Thursday, August 8, 2019

WHO IS JACK DORSEY : JUST COULD BE THE GUY TO SAVE - OR BREAK WESTERN DEMOCRACY


Image result for Jack Dorsey, co-founder of Twitter and fin-tech firm Square, sits for a portrait during an interview with Reuters in London, Britain, June 11, 2019. REUTERS/Toby Melville

Jack Dorsey, co-founder of Twitter and fin-tech firm Square, sits for a portrait during an interview with Reuters in London, Britain, June 11, 2019. REUTERS/Toby Melville

https://twitter.com/jack

Jack Dorsey: The enigmatic CEO who could save — or break — Western democracy
“Jack is thinking about things at a different pace from the rest of us,” says Greg Kidd, who has known Jack Dorsey, now 42, since Dorsey was 19. “Jack’s pace is slower.”

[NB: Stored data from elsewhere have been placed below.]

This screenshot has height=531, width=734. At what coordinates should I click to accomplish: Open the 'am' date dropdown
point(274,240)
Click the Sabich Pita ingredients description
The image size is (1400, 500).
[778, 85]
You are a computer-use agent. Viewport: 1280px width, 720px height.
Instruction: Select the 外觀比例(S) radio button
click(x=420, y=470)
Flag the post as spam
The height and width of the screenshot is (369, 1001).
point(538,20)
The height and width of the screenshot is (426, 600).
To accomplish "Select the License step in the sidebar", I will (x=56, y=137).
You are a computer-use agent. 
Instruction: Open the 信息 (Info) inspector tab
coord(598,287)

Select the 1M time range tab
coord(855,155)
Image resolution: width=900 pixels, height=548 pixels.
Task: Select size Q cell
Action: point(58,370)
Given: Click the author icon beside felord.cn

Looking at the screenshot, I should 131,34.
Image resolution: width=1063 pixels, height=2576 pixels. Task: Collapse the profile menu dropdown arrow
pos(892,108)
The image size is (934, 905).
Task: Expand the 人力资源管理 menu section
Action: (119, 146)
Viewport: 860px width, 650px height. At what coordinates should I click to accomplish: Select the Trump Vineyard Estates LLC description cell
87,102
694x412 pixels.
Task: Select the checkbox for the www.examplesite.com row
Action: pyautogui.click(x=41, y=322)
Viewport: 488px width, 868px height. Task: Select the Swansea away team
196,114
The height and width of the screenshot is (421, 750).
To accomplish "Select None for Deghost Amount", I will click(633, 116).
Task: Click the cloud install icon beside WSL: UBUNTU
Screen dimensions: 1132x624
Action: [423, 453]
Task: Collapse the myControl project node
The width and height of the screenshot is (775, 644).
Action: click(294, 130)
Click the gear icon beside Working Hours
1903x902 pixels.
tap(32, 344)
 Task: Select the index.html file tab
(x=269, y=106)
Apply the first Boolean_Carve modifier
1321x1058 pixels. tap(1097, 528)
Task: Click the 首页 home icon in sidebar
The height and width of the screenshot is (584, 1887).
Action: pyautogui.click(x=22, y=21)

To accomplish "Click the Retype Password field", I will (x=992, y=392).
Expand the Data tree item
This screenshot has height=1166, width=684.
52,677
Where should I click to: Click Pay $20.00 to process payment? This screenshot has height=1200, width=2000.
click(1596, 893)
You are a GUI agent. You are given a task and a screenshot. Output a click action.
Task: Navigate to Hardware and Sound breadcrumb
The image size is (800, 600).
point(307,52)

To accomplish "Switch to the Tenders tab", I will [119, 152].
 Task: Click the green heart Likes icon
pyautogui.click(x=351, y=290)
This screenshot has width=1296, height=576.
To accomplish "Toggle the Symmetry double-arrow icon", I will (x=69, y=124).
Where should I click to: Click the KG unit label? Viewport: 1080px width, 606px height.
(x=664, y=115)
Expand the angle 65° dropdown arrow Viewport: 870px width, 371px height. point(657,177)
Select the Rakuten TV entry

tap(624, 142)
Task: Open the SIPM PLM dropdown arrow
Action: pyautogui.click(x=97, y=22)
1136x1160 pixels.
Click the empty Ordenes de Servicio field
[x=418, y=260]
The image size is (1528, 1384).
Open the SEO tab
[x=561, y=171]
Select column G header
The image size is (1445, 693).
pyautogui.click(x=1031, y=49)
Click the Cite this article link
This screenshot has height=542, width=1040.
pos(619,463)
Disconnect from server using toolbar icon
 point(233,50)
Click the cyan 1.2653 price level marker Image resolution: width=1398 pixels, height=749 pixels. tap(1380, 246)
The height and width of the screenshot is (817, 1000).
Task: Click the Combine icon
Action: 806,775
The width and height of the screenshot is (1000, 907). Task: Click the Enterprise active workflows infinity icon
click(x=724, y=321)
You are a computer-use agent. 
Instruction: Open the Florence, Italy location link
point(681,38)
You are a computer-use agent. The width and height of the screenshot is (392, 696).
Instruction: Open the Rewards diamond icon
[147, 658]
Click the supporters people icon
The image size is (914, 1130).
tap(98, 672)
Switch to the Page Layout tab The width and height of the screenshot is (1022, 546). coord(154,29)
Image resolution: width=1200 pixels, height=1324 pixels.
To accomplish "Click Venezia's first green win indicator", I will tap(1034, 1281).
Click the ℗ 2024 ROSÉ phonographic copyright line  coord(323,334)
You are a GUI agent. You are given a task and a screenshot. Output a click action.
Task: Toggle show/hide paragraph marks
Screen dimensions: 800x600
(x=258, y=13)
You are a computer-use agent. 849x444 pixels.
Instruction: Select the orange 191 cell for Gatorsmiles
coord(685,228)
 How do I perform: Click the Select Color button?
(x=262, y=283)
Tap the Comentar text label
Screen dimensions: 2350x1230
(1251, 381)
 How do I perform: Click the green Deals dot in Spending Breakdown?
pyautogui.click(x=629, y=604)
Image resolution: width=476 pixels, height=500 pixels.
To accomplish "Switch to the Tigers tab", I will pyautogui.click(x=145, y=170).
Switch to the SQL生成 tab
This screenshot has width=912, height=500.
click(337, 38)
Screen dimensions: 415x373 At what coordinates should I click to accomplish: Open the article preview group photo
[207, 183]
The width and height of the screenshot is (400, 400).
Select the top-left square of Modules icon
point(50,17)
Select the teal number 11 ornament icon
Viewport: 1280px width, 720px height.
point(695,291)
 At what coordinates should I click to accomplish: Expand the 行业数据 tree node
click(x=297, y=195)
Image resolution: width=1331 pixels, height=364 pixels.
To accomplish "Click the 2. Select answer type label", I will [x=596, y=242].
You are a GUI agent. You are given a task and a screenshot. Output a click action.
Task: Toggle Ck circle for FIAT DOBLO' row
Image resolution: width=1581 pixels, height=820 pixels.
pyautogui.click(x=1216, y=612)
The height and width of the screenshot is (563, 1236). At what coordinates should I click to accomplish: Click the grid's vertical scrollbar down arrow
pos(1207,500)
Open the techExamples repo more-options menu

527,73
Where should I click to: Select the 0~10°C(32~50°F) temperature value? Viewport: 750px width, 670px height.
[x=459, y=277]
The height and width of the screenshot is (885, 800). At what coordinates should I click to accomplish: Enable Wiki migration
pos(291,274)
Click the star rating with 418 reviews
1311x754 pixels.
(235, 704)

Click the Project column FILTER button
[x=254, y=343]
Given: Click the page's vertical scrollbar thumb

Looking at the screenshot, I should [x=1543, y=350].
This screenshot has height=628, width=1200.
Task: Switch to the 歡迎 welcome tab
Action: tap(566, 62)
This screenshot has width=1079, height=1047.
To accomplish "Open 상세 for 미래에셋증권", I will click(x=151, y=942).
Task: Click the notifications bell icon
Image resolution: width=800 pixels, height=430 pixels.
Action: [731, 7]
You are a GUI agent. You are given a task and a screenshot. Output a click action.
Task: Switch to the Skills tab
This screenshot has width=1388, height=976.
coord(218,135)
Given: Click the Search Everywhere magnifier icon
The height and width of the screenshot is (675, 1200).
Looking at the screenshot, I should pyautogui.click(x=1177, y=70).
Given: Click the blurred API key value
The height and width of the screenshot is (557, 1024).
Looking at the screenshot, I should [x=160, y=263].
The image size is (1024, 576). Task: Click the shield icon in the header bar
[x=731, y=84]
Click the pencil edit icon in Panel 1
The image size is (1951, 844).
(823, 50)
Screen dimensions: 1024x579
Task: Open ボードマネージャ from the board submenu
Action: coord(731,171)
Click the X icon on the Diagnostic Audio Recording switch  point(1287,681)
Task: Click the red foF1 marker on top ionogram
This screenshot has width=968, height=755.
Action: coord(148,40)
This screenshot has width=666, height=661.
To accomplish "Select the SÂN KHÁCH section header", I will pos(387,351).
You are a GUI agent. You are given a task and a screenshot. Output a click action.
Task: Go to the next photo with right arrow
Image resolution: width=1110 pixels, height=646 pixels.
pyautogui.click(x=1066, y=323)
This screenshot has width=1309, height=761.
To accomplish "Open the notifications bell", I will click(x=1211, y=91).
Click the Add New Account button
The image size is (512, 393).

It’s an odd thing to say about one of the only two men in history to have ever simultaneously run two multibillion-dollar companies that he co founded. But Kidd, who was an angel investor in Dorsey’s first business, Twitter (TWTR), and one of the earliest advisers on the second, Square (SQ), means the remark as high praise.

“Jack’s at a slower pace where he’s noticing things that the rest of us don’t notice,” he explains. “That’s extremely valuable to society. It’s like a Forrest Gump thing.”

Dorsey’s pace of thinking has become an important issue both within his companies and outside of them. Some of those who have worked for him, for instance, complain about how hard it was to compete with companies run by faster moving, ruthlessly aggressive CEOs, like Facebook’s (FB) Mark Zuckerberg or Alphabet’s (GOOG, GOOGL) Larry Page.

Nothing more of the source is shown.